Pistol es la narración de la obsesión y la frustración por un deporte que se convierte tanto en la alegría y orgullo como en la ruina de la familia Maravich. Y Mark Kriegel hace un trabajo inmenso al mostrárnoslo todo. Su libro es el retrato, complejo y volcánico, de la relación imposible entre un padre y un hijo, Press y Pete Maravich, Dédalo e Ícaro del baloncesto, condenados a comunicarse a través de un balón mientras el hogar familiar salta por los aires. Los métodos, tan innovadores como tiránicos, del progenitor-entrenador. Su ambición desmesurada en conseguir que su vástago no solo fuera el mejor, sino «lo nunca visto». El niño prodigio destinado a ser «el chico con el contrato de un millón de dólares», dinamitando cualquier tipo de expectativa, promediando la ridícula marca, jamás superada, de 44,2 puntos por partido en Louisiana State University (LSU)… ¡antes de que se crease la línea de tres puntos! La entronización fulgurante de un introvertido adolescente en leyenda. Un joven por el que, literalmente, construir estadios, su propia iglesia sureña. La estrella más rutilante que nunca aterrizara en la NBA…

…Y su peor enemigo.

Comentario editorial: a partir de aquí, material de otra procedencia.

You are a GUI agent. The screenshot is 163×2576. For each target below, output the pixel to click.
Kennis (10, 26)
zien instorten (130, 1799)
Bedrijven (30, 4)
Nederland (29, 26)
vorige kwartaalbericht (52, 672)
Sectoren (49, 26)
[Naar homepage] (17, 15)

Porque Pistol es también la disección de la exagerada presión de ser un ídolo sin habilidades sociales, un icono mediático cuando apenas era capaz de comunicarse sin la pelota de por medio. La carga grotesca de ser «el mesías blanco» de un deporte de negros. El estigma de ser un genio de extravagante estilo individual en un deporte de equipo. La fama pésimamente llevada regada con alcohol y un ritmo de vida de estrella del rock excéntrica y caprichosa. Y las recurrentes lesiones, devastadoras cual crucifixiones públicas. Como si el storyboard lo escribiera el más retorcido de los guionistas o, ya puestos, Flannery O’Connor, una vez llegó a ser profesional para Maravich jugar al baloncesto, su refugio, se transformó en maldición.

Queda la prórroga del partido, donde la contienda aún depara un triple de giros inesperados —aunque más americanos que la comida insalubre— al lector: religión, muerte y legado. La naturaleza inmortal del mito persiguiendo y perdurando tanto entre las generaciones de aficionados y su familia, incluso después de la temprana muerte de Maravich. Por si no ha quedado suficientemente claro, Pistol es una lectura «de altura», incluso para los que no seáis aficionados —lo siento por vosotros— del baloncesto. Una grandiosa, faustiana biografía transformada en la más absorbente literatura.